“I’m amazed that the FCA hasn’t cracked down hard on contingent charging since the Retail Distribution Review (RDR) was introduced at the end of 2012.
“The regulatory has previously made it clear to advisers they consider contingent charging to be ‘higher risk’, but they could have gone further, especially in relation to DB pension transfers.”
According to Warren Shute, certified financial planner and director at Swindon-based Lexington Wealth Management, advisers who are only remunerated when a product transaction takes place “should not be allowed to be called anything other than sales consultant”.
He said: “You wouldn't ask a butcher for nutritional advice!”
Graham Bentley, managing director of consultancy gbi2, argued the RDR “identified advice as the chargeable activity, not an associated product recommendation”, so contingent charging is obsolete.
He said: “A recommendation to do nothing is no less chargeable than a recommendation to do something. Both require investigation and analysis to reach a conclusion. It’s the investigation and analysis that demands the fee.”
Some specialists are, however, advising caution about the regulator introducing a “blanket position”.
Rory Percival, former technical specialist at the FCA, who now runs his own consultancy, said he is adverse to an outright ban.
“If a client comes along and they got £31,000 they have to get advice. And if they have a low income and don't have any other resources at all, then they don't have the money to pay the non-contingent charge.
“I think I'm probably adverse to an outright ban, but certainly I think it should be the minority scenario. It should be the exception rather than the norm as it is at the moment.”
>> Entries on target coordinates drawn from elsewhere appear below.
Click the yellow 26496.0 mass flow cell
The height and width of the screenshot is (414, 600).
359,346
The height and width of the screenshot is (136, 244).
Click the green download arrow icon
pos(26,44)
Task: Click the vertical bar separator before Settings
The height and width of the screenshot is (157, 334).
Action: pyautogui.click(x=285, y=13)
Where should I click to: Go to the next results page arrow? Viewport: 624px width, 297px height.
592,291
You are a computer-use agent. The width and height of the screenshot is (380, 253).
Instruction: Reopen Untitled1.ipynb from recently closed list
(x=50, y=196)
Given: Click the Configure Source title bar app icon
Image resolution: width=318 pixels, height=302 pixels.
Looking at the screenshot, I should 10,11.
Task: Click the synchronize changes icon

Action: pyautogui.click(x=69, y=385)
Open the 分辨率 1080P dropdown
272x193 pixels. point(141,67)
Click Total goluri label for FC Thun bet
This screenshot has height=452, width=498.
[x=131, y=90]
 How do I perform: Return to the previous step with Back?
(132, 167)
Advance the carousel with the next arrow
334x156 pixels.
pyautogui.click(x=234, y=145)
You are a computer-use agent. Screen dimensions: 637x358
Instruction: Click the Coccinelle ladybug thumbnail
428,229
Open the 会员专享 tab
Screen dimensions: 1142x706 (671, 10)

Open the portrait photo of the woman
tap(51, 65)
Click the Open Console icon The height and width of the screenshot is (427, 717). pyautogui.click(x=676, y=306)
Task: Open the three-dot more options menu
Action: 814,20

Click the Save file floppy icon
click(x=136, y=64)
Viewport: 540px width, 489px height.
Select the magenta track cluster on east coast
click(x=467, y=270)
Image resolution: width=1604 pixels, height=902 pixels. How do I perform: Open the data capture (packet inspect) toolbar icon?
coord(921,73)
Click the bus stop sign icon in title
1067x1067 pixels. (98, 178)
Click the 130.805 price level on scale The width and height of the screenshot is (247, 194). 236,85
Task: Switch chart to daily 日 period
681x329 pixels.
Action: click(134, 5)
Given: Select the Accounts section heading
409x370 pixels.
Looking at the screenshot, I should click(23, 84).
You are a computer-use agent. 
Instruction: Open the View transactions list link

Mr Percival understands, however, why the MPs would suggest such a solution.
He said: “It’s is an easy, simple approach to take. It's a simple answer. The problem is good answers don't tend to be simple.”
There are also some financial advisers that don’t agree with the introduction of such a ban.
Alan Chan, director and chartered financial planner at London-based IFS Wealth & Pensions, argued that he hasn’t “seen enough evidence to suggest that contingent charging leads to poor advice”.
“If the advice is unsuitable, then it will be unsuitable regardless of how the advice is paid for. It’s all about the advice process, and management oversight and controls within a firm.
“This is what the FCA needs to work hard to ensure firms that are active in this market must have higher controls or compliance procedures in place.”
Mike Lacey, partner at Berkshire-based financial adviser firm Bowman Pension Consulting, argued that “an outright ban on contingent fees would lead to fewer people actually taking advice”.